§ TASK INSTRUCTIONS: Return each line of the listing below word for word, leaving everything unchanged.

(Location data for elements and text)
^^^^^^^^
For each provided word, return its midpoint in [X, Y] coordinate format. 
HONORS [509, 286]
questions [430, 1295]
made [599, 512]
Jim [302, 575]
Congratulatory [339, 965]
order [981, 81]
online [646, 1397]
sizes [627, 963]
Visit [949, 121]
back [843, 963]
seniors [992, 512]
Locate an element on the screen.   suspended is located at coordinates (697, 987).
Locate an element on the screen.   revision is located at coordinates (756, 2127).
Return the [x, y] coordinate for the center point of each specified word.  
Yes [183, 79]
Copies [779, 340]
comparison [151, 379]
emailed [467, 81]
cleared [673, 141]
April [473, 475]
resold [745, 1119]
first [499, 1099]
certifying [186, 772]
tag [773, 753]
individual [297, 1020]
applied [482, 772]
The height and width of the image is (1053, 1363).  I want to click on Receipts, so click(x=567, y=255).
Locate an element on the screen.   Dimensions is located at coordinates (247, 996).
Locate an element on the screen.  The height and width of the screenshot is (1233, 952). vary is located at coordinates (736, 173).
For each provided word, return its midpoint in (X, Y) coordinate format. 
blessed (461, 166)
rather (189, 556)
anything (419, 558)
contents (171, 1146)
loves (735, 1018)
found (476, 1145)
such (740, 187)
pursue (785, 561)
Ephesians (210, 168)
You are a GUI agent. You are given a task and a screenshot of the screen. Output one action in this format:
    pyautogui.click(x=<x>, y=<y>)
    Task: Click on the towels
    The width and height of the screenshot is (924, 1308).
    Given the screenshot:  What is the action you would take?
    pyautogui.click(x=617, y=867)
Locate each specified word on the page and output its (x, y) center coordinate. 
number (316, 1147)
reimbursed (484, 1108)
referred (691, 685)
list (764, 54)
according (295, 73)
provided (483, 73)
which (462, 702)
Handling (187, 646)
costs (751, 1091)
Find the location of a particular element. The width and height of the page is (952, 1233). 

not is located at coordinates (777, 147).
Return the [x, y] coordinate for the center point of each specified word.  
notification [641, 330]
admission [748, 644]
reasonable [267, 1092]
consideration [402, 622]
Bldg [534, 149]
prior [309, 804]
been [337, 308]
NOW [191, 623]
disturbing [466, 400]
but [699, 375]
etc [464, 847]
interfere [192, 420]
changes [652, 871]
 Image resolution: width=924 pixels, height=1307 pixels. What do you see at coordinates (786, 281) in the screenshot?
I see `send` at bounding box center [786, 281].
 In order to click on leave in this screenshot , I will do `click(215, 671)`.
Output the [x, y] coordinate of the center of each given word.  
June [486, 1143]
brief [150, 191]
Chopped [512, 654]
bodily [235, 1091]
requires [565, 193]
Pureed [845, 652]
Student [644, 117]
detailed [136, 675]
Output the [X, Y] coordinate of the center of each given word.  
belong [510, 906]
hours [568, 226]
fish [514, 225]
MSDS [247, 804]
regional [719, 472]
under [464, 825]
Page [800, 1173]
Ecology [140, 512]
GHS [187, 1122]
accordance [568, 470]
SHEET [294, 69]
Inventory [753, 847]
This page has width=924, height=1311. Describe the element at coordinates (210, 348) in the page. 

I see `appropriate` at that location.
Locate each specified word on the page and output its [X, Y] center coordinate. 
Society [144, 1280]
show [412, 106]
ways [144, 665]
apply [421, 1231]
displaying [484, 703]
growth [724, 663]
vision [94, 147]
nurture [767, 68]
^^^^^^^^
§ CORRECT OUTPUT:
For each provided word, return its midpoint in [X, Y] coordinate format. 
HONORS [509, 286]
questions [430, 1295]
made [599, 512]
Jim [302, 575]
Congratulatory [339, 965]
order [981, 81]
online [646, 1397]
sizes [627, 963]
Visit [949, 121]
back [843, 963]
seniors [992, 512]
Locate an element on the screen.   suspended is located at coordinates (697, 987).
Locate an element on the screen.   revision is located at coordinates (756, 2127).
Return the [x, y] coordinate for the center point of each specified word.  
Yes [183, 79]
Copies [779, 340]
comparison [151, 379]
emailed [467, 81]
cleared [673, 141]
April [473, 475]
resold [745, 1119]
first [499, 1099]
certifying [186, 772]
tag [773, 753]
individual [297, 1020]
applied [482, 772]
The height and width of the image is (1053, 1363).  I want to click on Receipts, so click(x=567, y=255).
Locate an element on the screen.   Dimensions is located at coordinates (247, 996).
Locate an element on the screen.  The height and width of the screenshot is (1233, 952). vary is located at coordinates (736, 173).
For each provided word, return its midpoint in (X, Y) coordinate format. 
blessed (461, 166)
rather (189, 556)
anything (419, 558)
contents (171, 1146)
loves (735, 1018)
found (476, 1145)
such (740, 187)
pursue (785, 561)
Ephesians (210, 168)
You are a GUI agent. You are given a task and a screenshot of the screen. Output one action in this format:
    pyautogui.click(x=<x>, y=<y>)
    Task: Click on the towels
    The width and height of the screenshot is (924, 1308).
    Given the screenshot:  What is the action you would take?
    pyautogui.click(x=617, y=867)
Locate each specified word on the page and output its (x, y) center coordinate. 
number (316, 1147)
reimbursed (484, 1108)
referred (691, 685)
list (764, 54)
according (295, 73)
provided (483, 73)
which (462, 702)
Handling (187, 646)
costs (751, 1091)
Find the location of a particular element. The width and height of the page is (952, 1233). 

not is located at coordinates (777, 147).
Return the [x, y] coordinate for the center point of each specified word.  
notification [641, 330]
admission [748, 644]
reasonable [267, 1092]
consideration [402, 622]
Bldg [534, 149]
prior [309, 804]
been [337, 308]
NOW [191, 623]
disturbing [466, 400]
but [699, 375]
etc [464, 847]
interfere [192, 420]
changes [652, 871]
 Image resolution: width=924 pixels, height=1307 pixels. What do you see at coordinates (786, 281) in the screenshot?
I see `send` at bounding box center [786, 281].
 In order to click on leave in this screenshot , I will do `click(215, 671)`.
Output the [x, y] coordinate of the center of each given word.  
June [486, 1143]
brief [150, 191]
Chopped [512, 654]
bodily [235, 1091]
requires [565, 193]
Pureed [845, 652]
Student [644, 117]
detailed [136, 675]
Output the [X, Y] coordinate of the center of each given word.  
belong [510, 906]
hours [568, 226]
fish [514, 225]
MSDS [247, 804]
regional [719, 472]
under [464, 825]
Page [800, 1173]
Ecology [140, 512]
GHS [187, 1122]
accordance [568, 470]
SHEET [294, 69]
Inventory [753, 847]
This page has width=924, height=1311. Describe the element at coordinates (210, 348) in the page. 

I see `appropriate` at that location.
Locate each specified word on the page and output its [X, Y] center coordinate. 
Society [144, 1280]
show [412, 106]
ways [144, 665]
apply [421, 1231]
displaying [484, 703]
growth [724, 663]
vision [94, 147]
nurture [767, 68]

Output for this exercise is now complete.